** Opening Dataset records block **

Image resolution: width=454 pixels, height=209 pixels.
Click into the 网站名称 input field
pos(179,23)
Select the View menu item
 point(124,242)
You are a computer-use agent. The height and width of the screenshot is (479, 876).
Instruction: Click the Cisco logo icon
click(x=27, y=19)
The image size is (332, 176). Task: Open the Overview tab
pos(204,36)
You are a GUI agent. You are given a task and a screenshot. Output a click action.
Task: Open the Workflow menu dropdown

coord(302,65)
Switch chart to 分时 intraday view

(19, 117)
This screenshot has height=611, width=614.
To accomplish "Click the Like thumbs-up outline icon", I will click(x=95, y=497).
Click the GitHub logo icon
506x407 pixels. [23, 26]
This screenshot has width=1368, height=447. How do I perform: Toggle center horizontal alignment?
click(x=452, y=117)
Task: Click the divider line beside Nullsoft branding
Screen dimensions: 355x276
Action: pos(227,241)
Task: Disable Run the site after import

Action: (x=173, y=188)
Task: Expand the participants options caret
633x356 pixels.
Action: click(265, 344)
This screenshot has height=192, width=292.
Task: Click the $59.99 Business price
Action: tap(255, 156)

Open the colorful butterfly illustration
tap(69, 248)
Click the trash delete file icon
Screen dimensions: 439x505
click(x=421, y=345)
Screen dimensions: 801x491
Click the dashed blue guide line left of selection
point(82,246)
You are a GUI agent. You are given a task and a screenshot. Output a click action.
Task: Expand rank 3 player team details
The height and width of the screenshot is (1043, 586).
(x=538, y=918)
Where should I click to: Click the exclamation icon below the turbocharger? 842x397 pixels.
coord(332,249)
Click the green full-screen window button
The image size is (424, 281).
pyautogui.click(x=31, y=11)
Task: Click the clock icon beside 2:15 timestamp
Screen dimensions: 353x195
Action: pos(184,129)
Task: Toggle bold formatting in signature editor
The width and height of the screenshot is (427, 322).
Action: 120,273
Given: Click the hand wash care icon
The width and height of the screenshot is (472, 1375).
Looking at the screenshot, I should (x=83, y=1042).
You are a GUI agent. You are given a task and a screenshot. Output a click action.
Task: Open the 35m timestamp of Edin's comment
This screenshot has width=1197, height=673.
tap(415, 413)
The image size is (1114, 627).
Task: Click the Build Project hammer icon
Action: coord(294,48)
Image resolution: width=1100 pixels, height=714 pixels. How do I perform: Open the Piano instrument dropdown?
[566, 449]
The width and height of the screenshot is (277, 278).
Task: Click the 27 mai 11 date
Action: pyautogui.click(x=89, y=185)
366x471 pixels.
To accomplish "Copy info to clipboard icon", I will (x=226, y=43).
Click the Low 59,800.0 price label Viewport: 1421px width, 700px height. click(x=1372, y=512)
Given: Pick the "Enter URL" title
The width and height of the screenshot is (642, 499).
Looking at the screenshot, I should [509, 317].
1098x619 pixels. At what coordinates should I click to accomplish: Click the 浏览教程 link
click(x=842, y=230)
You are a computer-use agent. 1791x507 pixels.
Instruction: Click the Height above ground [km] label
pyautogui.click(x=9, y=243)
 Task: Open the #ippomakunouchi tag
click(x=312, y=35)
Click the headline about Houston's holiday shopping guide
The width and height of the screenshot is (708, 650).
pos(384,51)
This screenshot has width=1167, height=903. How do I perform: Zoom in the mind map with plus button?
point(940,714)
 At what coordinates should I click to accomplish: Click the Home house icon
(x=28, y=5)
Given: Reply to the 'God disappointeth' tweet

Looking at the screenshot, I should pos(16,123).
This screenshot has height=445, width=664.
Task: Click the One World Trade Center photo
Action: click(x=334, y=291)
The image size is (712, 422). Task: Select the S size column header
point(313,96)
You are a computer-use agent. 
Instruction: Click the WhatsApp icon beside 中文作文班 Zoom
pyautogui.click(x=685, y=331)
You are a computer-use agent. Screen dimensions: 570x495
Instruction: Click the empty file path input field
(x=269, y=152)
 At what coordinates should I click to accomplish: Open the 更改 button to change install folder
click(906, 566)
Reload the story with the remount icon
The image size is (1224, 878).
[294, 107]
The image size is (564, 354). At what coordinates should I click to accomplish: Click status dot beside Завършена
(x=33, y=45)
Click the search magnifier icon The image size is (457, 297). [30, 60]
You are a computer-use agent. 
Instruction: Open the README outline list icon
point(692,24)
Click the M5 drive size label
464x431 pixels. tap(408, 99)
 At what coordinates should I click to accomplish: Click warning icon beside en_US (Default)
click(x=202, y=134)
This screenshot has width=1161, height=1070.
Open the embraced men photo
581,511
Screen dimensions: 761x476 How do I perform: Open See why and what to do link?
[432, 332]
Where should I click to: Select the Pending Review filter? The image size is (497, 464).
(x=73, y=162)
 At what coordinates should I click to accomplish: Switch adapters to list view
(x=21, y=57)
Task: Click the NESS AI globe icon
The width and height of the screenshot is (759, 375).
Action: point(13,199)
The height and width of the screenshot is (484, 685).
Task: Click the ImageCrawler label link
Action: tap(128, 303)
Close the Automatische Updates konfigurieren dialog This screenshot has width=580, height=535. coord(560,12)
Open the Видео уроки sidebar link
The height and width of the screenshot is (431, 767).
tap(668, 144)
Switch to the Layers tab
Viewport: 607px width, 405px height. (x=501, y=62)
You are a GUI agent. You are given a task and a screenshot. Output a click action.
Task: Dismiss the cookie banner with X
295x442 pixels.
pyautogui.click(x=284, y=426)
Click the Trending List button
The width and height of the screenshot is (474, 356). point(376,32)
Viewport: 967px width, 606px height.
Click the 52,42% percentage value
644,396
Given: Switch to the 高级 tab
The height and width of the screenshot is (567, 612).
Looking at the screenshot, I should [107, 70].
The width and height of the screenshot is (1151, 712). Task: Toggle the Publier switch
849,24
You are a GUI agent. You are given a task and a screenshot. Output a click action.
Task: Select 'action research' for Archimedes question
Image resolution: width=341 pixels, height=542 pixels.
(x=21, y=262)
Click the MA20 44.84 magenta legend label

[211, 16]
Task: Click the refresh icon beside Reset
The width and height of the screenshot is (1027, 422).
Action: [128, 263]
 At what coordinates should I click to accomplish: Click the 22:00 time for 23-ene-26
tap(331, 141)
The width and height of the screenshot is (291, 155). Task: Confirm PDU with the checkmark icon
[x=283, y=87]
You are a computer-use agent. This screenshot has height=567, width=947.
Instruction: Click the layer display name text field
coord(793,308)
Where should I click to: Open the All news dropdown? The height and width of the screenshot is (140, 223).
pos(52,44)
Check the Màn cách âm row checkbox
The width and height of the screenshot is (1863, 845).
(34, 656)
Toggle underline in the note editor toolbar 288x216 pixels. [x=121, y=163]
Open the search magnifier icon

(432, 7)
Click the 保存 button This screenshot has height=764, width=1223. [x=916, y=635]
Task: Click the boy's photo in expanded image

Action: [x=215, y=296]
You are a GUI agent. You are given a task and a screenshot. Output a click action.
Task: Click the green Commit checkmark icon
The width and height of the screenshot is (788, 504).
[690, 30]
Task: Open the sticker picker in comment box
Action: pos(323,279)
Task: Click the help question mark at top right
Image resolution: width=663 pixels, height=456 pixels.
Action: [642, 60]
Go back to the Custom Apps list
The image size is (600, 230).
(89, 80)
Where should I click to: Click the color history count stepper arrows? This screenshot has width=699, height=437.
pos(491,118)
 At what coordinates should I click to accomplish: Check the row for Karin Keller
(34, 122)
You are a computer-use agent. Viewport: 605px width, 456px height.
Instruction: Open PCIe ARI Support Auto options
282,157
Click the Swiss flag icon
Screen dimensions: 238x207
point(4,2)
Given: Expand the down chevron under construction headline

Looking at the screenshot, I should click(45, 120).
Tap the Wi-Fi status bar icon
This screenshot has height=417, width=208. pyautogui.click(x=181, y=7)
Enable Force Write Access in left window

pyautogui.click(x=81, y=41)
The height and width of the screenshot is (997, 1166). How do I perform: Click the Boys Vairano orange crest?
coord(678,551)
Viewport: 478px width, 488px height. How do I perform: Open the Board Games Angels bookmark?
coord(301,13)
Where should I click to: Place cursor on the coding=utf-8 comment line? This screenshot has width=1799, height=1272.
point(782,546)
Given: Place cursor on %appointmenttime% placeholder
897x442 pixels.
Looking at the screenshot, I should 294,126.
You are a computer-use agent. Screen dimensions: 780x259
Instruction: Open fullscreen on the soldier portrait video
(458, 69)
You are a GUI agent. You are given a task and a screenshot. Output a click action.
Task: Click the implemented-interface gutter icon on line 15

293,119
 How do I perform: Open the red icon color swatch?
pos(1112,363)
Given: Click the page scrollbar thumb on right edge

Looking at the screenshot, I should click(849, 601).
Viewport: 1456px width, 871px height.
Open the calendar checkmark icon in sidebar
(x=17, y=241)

** Closing Dataset records block **

Task requirements: The answer should be all lines from the entries above that hold the word "question".

Problem solution:
Task: Select 'action research' for Archimedes question
Task: Click the help question mark at top right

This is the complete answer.